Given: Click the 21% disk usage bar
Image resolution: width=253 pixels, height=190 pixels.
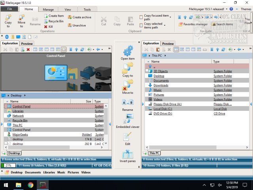Looking at the screenshot, I should click(x=8, y=165).
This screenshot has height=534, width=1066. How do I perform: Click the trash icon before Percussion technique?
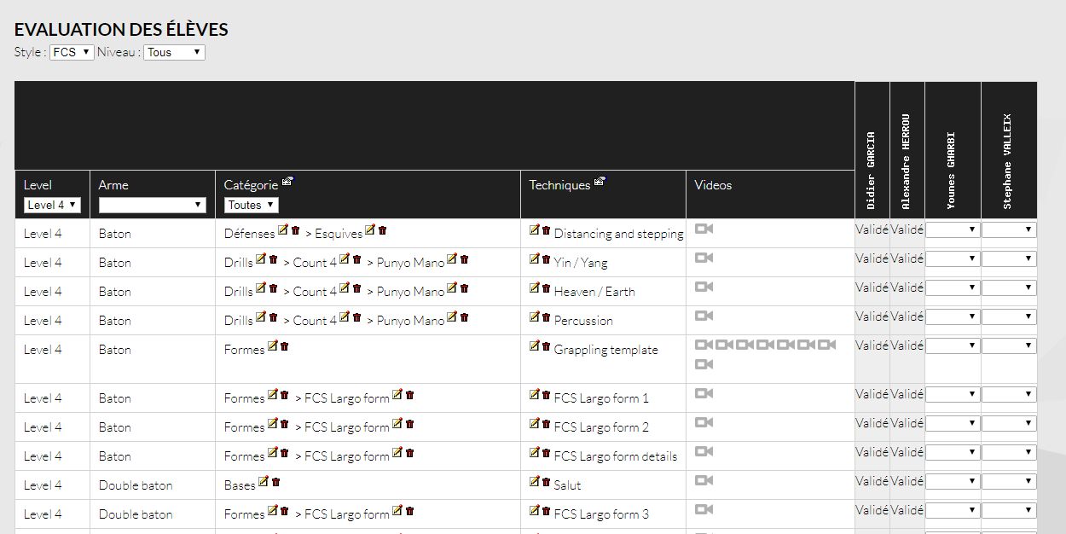(x=546, y=317)
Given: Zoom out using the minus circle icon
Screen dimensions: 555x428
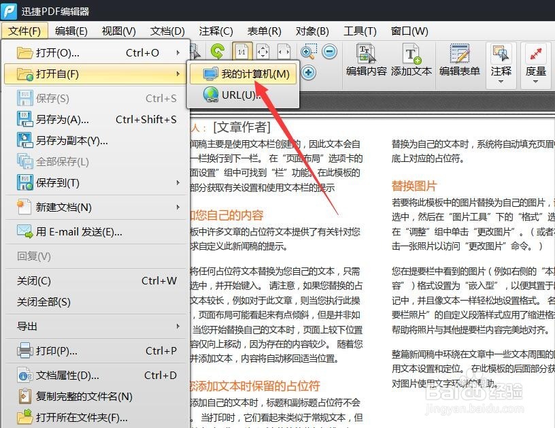Looking at the screenshot, I should point(329,50).
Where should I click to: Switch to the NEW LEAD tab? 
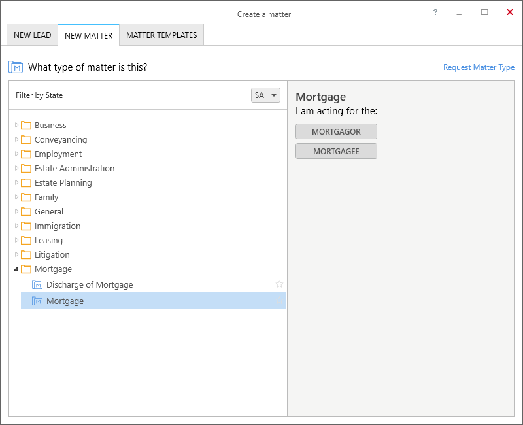point(32,35)
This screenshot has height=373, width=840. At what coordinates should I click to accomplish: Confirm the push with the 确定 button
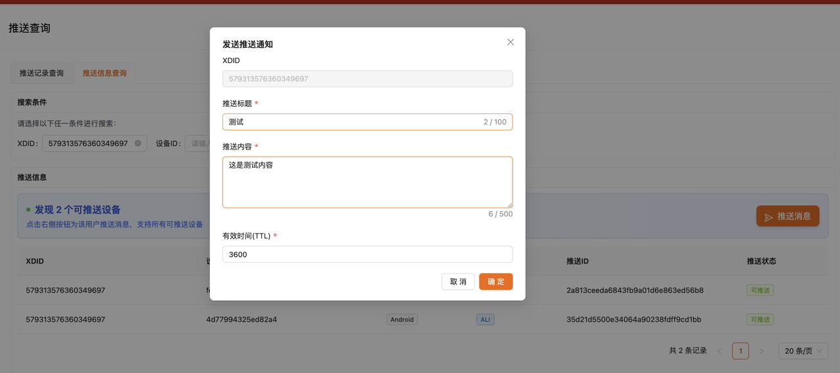(x=495, y=282)
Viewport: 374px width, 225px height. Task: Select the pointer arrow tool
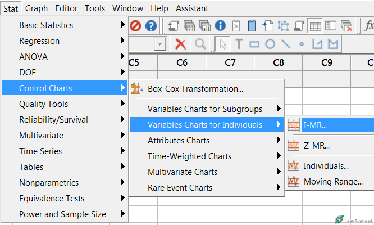[223, 44]
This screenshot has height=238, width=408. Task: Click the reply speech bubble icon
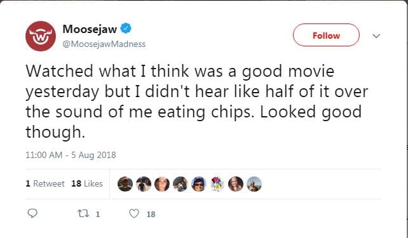click(x=32, y=213)
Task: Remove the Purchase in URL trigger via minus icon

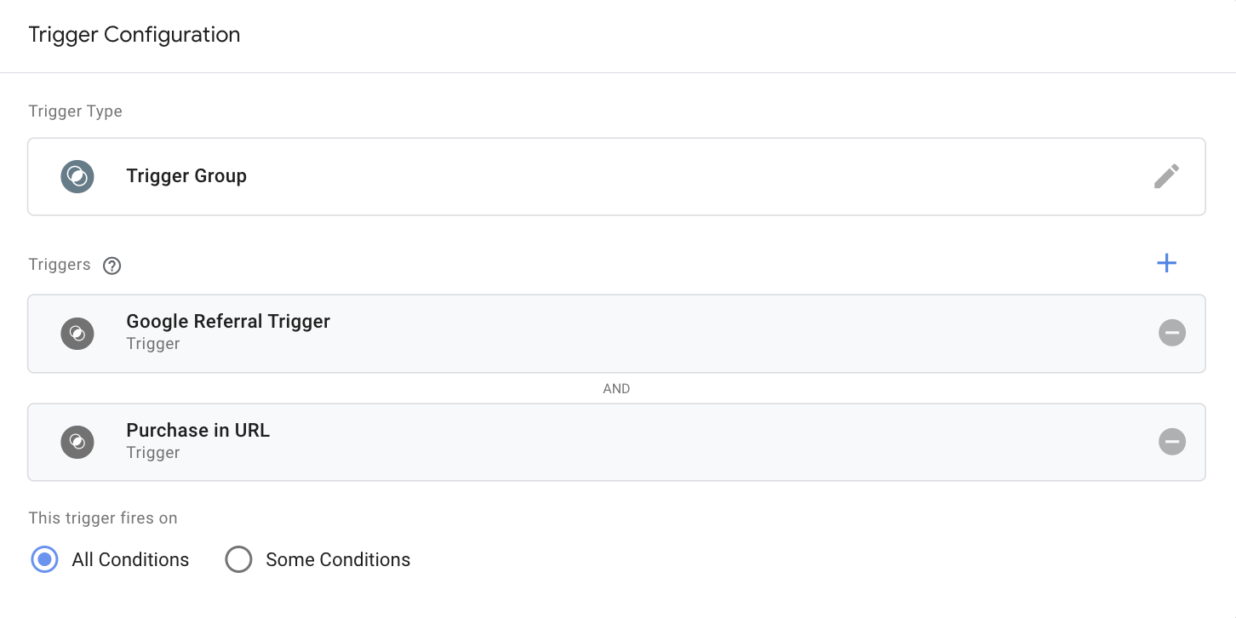Action: pos(1172,442)
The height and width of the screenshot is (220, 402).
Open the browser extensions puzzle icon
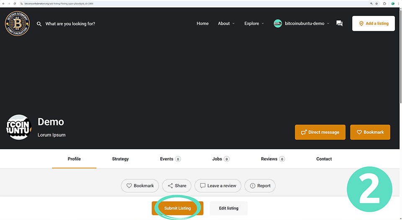[384, 3]
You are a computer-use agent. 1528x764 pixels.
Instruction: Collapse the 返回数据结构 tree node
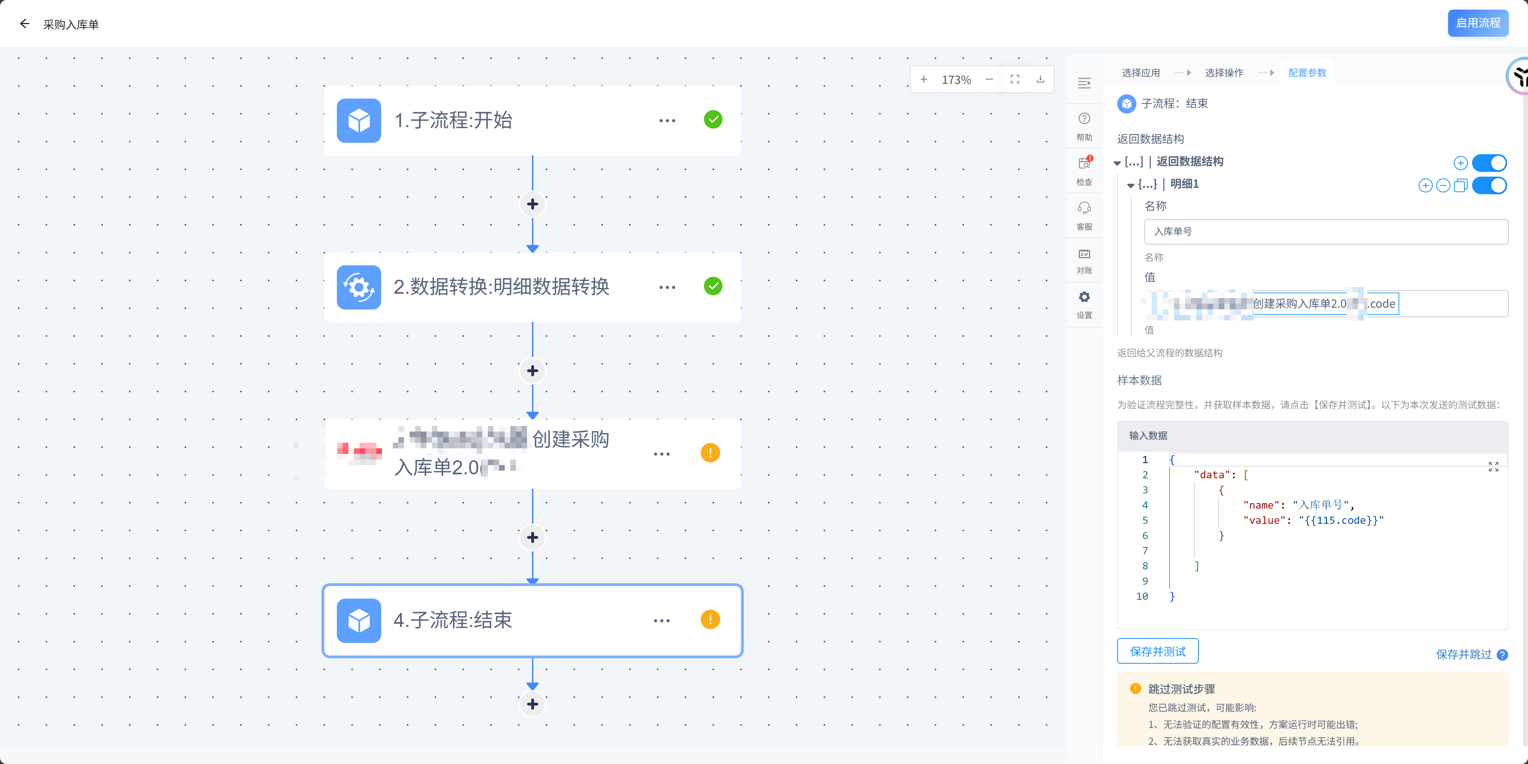point(1117,163)
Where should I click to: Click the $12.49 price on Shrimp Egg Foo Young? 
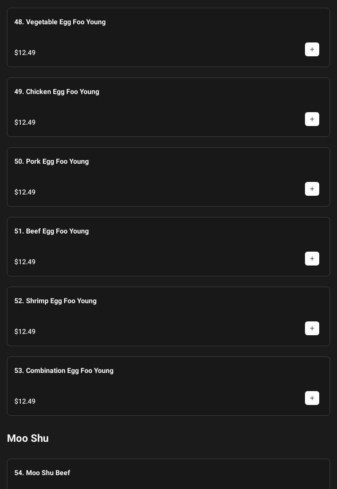[25, 332]
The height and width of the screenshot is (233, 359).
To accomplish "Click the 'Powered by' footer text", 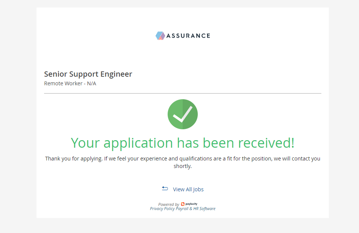I will pos(168,204).
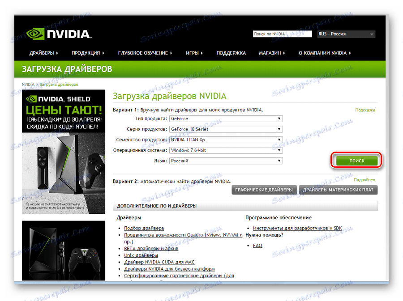The image size is (403, 301).
Task: Select ПОДДЕРЖКА from the navigation bar
Action: pos(231,53)
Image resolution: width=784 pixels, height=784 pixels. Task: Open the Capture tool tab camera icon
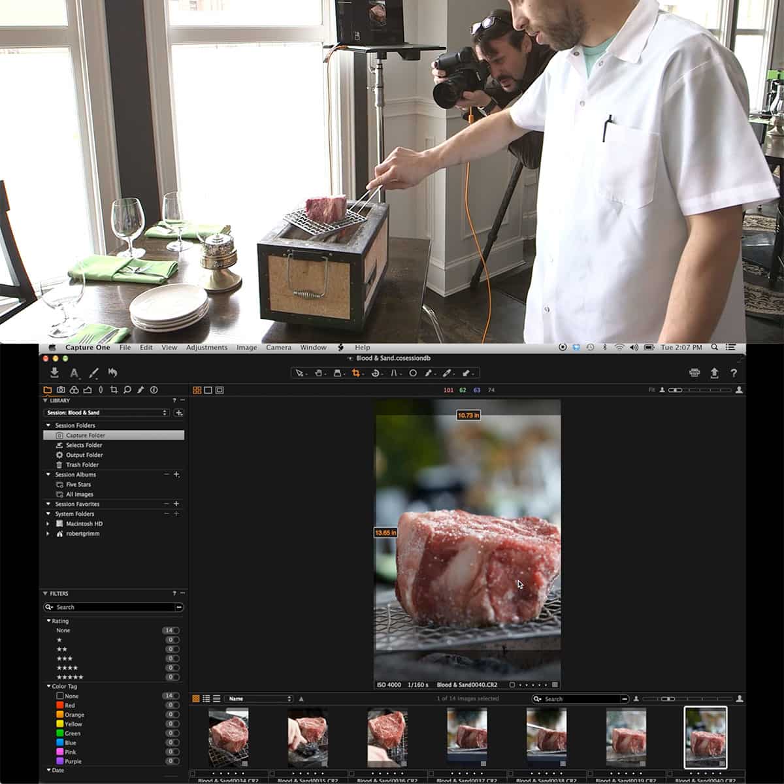click(x=61, y=390)
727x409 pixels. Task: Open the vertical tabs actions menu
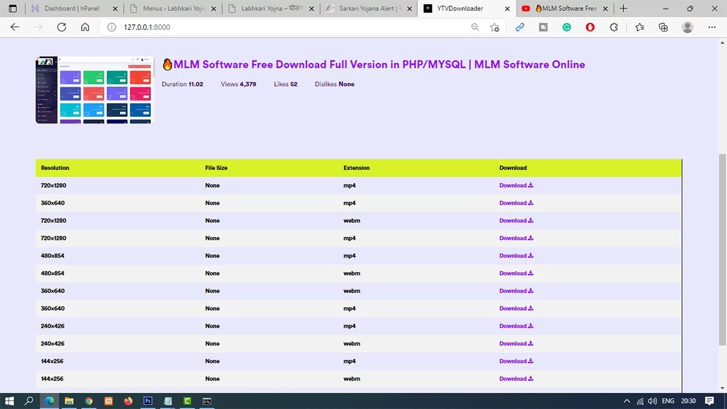13,8

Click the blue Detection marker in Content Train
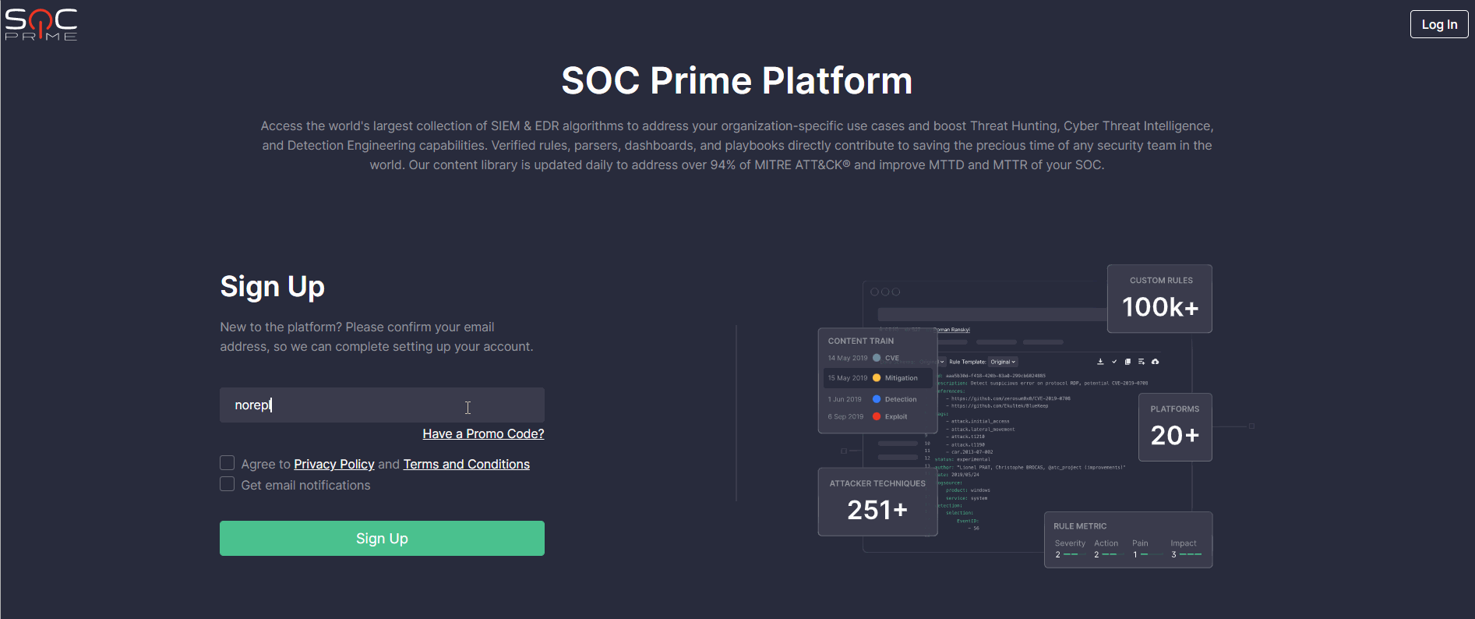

§ STATED EXERCISE: Update the listing lines starting at the line that contains "Given: Zoom out using the minus circle icon" and ending at the line that contains "(x=495, y=282)", both included, by replacing "NEW LEAD" with "NEW CONTACT" and leaving everything else unchanged. Return only those lines, with the pictures left out.

§ COMPLETE OUTPUT:
Given: Zoom out using the minus circle icon
Screen dimensions: 555x428
Looking at the screenshot, I should point(329,50).
Where should I click to: Switch to the NEW CONTACT tab? 
point(32,35)
This screenshot has height=373, width=840. At what coordinates should I click to accomplish: Confirm the push with the 确定 button
(x=495, y=282)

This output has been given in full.